- [SELECTION]:
────────────────────

Original printed description: "An Antique Idol of the Hindoo Period, Near Malang, Java."
Scanned by Infrogmation (talk) from a period stereocard in own collection. Copyrighted 1903 by T. W. Ingersoll. USA copyright expired. Other copyrights, if any, unknown; no indication of any copyrights outside the USA registered.
Original text on reverse (note, contains the badly POV ethnocentricim common in 1903):
ANTIQUE IDOL OF THE HINDOO PERIOD AT SINGOSANE, JAVA.
The prevalent religion on the Island of Java is Islam, but it was introducted to the people as late as the fourteenth century by Malayan and Arabian priests, while the original religion was Brahminism and Buddhism, especially amouung the population of the eastern half of the island, the so-called Javanese proper, as distinguished from the Sundanese living in the western part. These two people are very similar physically, but intellectually the Javanese are greatly the superior of the Sundanese. Of the old religion ruins of splendid temples testify, also remnants of the old religious language and a few literary products of great excellence that have been preserved. Only in two rather secluded parts of the island has Buddhism remained intact, in the woods of Bantam and in the mountains of Tengger. The Dutch masters of the island have always been careful not to hurt the religious feelings of the supersensitive Javanese and, for this reason, prohibited any missionary work. It is only of late that Christian missionaries have been permitted to enter the field. Owing to the tolerant administration of the island by the Dutch there has been no disturbance of the peace since 1830, an admirable result.

────────────────────

- [DATASET CONTENT]:
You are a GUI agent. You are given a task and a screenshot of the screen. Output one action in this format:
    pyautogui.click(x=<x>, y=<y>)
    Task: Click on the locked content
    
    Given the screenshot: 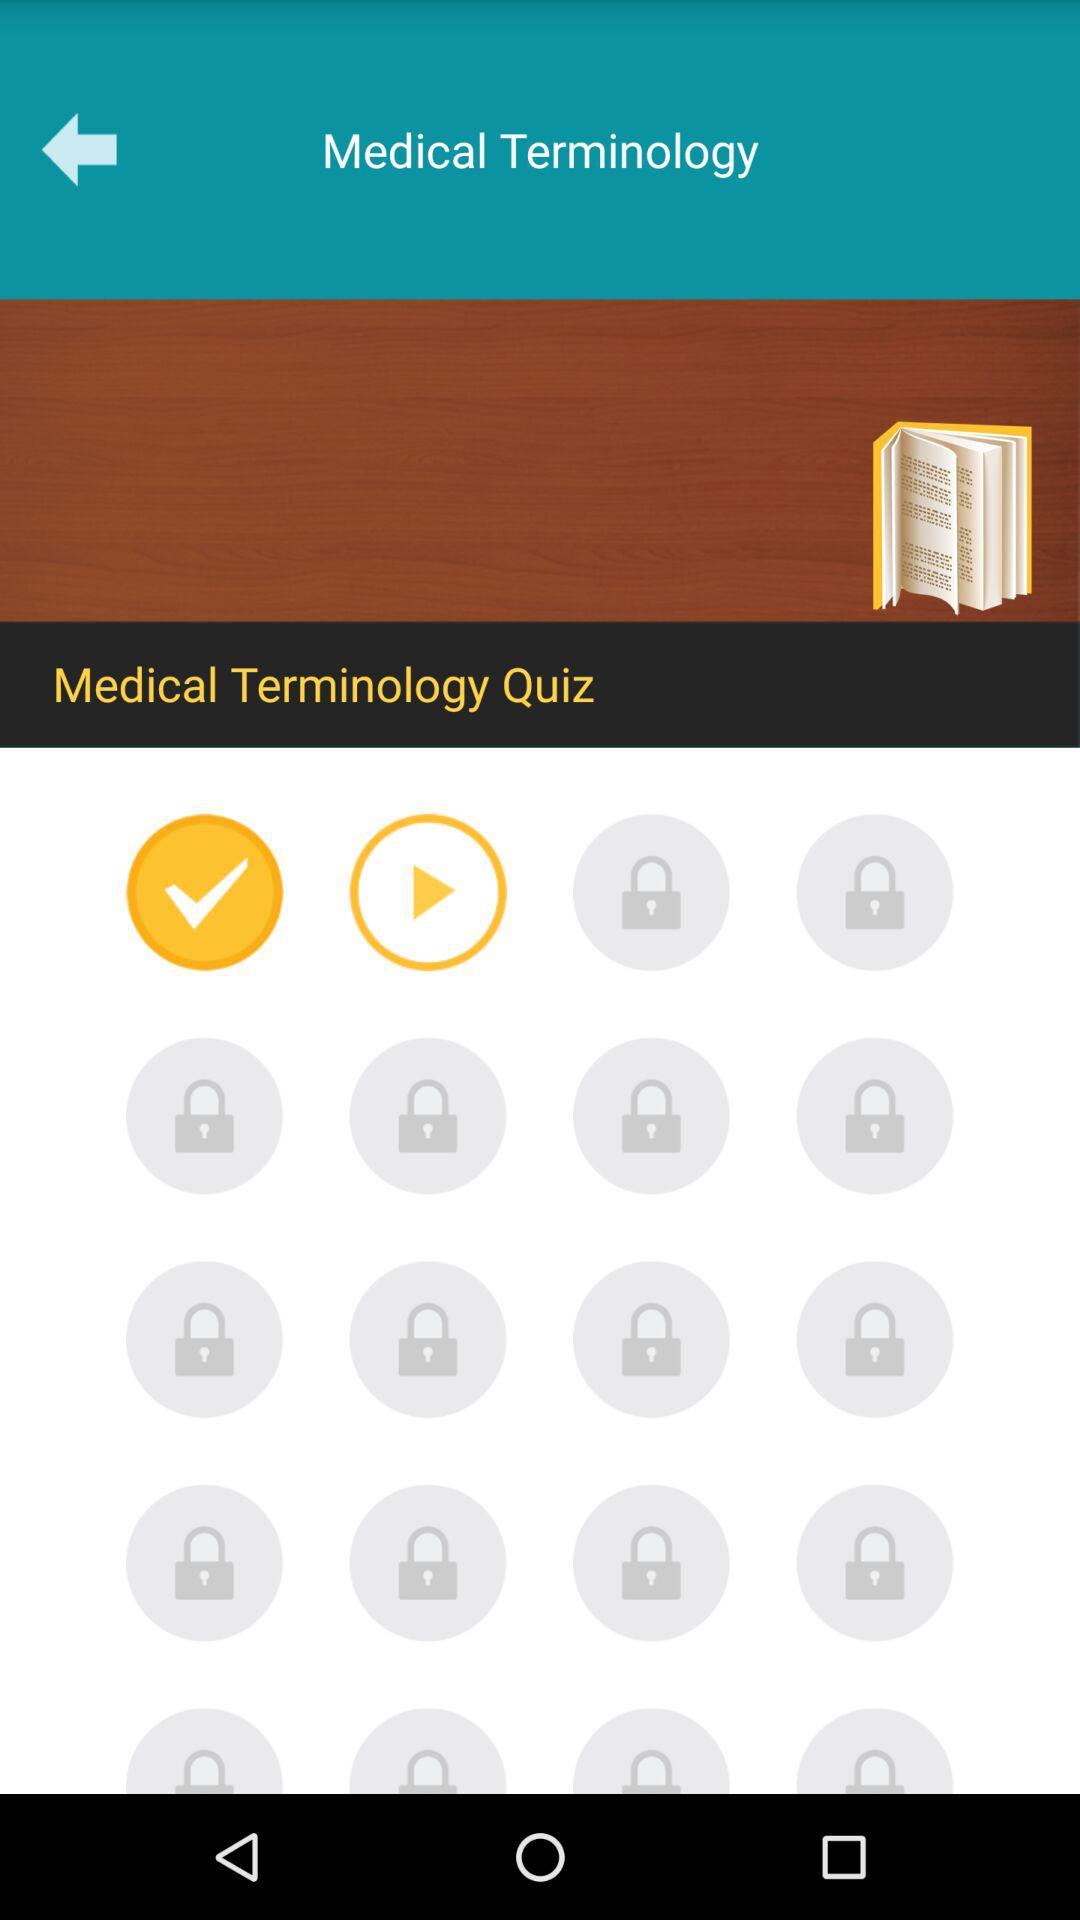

────────────────────

- [DIRECTIONS FOR THIS TASK]:
Can you duplicate the part of the stereocard description that begins at the words "Scanned by Infrogmation" and stops after "the USA registered."?

- [ANSWER TO THIS EXERCISE]:
Scanned by Infrogmation (talk) from a period stereocard in own collection. Copyrighted 1903 by T. W. Ingersoll. USA copyright expired. Other copyrights, if any, unknown; no indication of any copyrights outside the USA registered.